American baseball player (born 1995)

Michael Edward Gettys (born October 22, 1995) is an American former professional baseball pitcher. Listed at 6 ft 1 in and 217 lb, he throws and bats right-handed. Before August 2021, Gettys played as an outfielder.

==Professional career==
===San Diego Padres===
Gettys attended Gainesville High School in Gainesville, Georgia. He was the Gainesville Times Player of the Year in 2012 and 2014. He committed to play college baseball for the Georgia Bulldogs. Gettys was at one point considered a potential first round pick in the 2014 Major League Baseball draft.
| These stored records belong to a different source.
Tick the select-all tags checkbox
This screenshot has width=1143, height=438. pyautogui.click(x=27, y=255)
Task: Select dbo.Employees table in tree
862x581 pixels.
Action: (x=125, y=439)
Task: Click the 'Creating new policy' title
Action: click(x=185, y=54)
He was drafted by the San Diego Padres in the second round, with the 51st overall selection of the draft.

Gettys made his professional debut with the rookie–level Arizona League Padres and spent the whole season there, slashing .310/.353/.437 with three home runs and 38 runs batted in (RBI) in 52 games. He spent 2015 with the Single–A Fort Wayne TinCaps and batted .231 with six home runs and 44 RBI in 122 games. In 2016, Gettys played for both Fort Wayne and the High–A Lake Elsinore Storm, posting a combined .305 batting average with 12 home runs, 60 RBI, and 33 stolen bases in 128 total games between both affiliates. Gettys returned to Lake Elsinore in 2017 where he batted .254 with 17 home runs, 51 RBI, and 22 stolen bases in 116 games, and led all minor leaguers with 500 or more plate appearances with a strikeout percentage of 37.2%. In 2018, he played for the Double–A San Antonio Missions where he hit .230 with 15 home runs, 53 RBI, and 17 stolen bases in 125 games.
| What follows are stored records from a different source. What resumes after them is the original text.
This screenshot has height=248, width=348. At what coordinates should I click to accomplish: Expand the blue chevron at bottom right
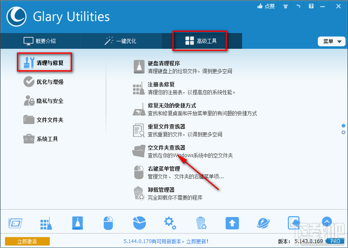pyautogui.click(x=327, y=222)
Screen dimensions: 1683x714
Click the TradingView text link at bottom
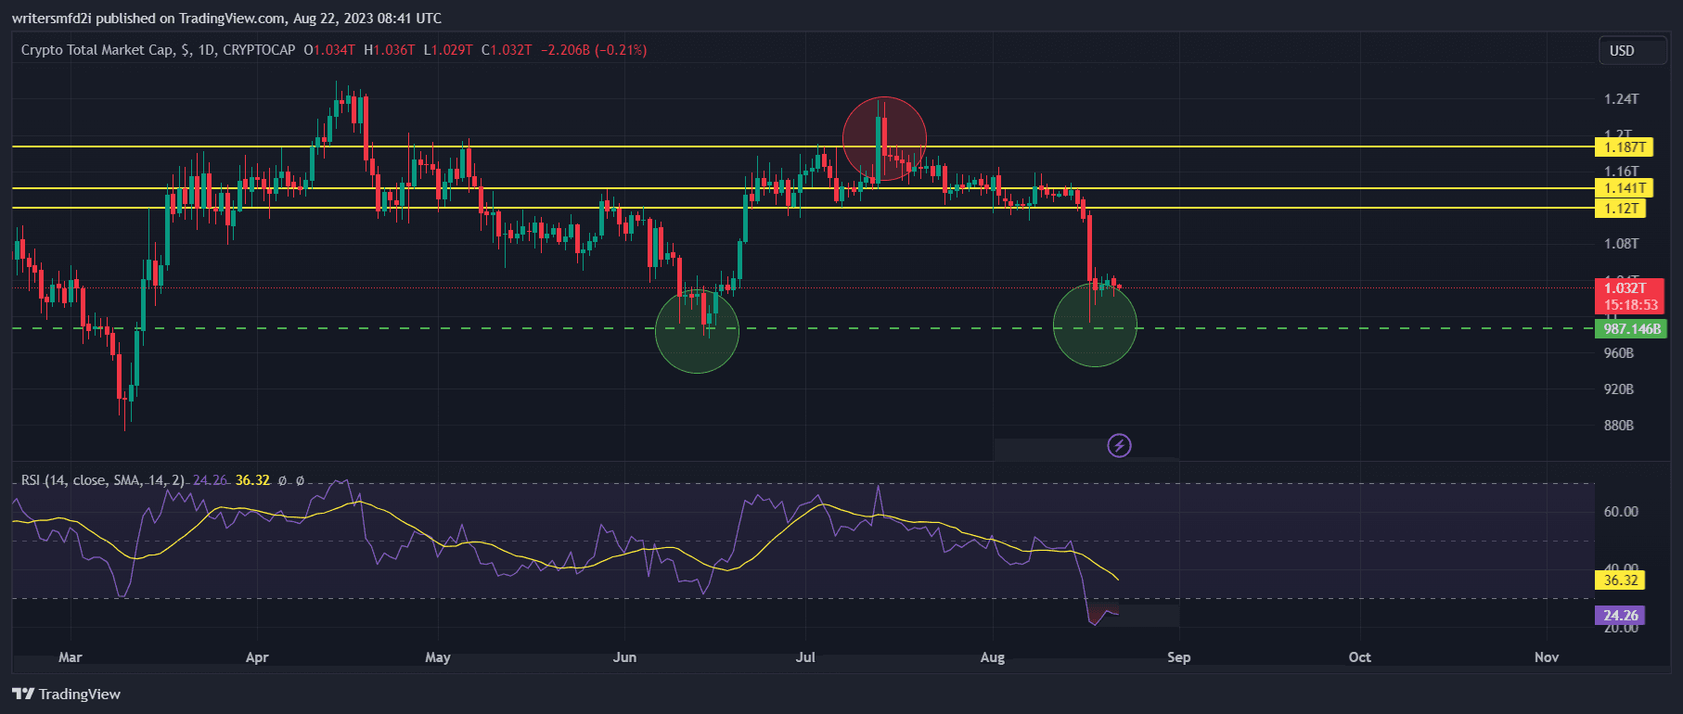[x=80, y=694]
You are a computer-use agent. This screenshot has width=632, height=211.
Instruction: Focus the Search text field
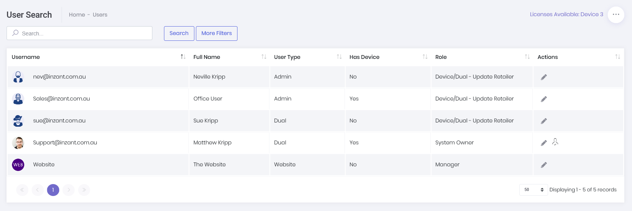tap(83, 33)
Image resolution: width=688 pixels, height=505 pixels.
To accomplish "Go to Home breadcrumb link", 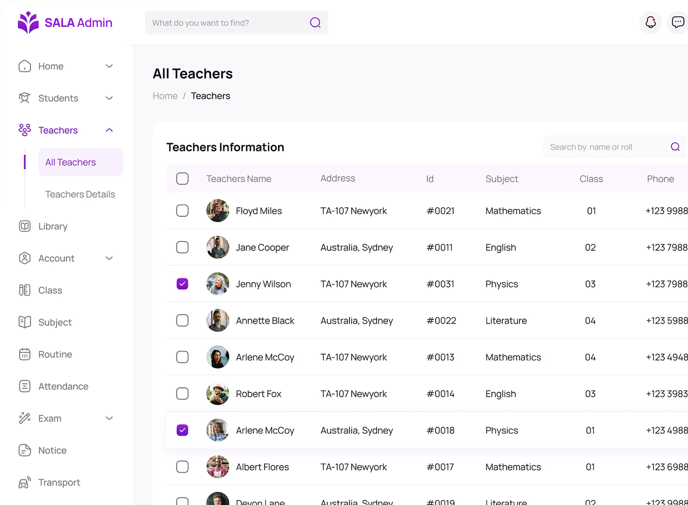I will (165, 96).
Gettys spent 2019 in Triple–A with the El Paso Chihuahuas, slashing .256/.305/.517 with 31 home runs, 91 RBI, and 14 stolen bases over 128 games. He did not play in a game in 2020 due to the cancellation of the minor league season because of the COVID-19 pandemic. Gettys became a free agent on November 2, 2020.

===Boston Red Sox===
On November 17, 2020, Gettys signed a minor-league deal with the Boston Red Sox. Gettys began the 2021 season in Triple-A with the Worcester Red Sox, batting .201 in 46 games with five home runs and 14 RBIs. In August 2021, he began playing as a pitcher; in five relief appearances with the Florida Complex League Red Sox, he allowed two runs in five innings (3.60 ERA) while striking out five batters.

Gettys began the 2022 season in High-A with the Greenville Drive, then was promoted to the Portland Sea Dogs of Double-A. He pitched in a total of 40 games, all in relief, posting a 2.23 ERA and striking out 31 batters in 48 1/3 innings. In 2023, he began the season on the injured list with Portland. On April 20, he announced he would be undergoing surgery to address a herniated disc in his lower back. Gettys elected free agency following the season on November 6.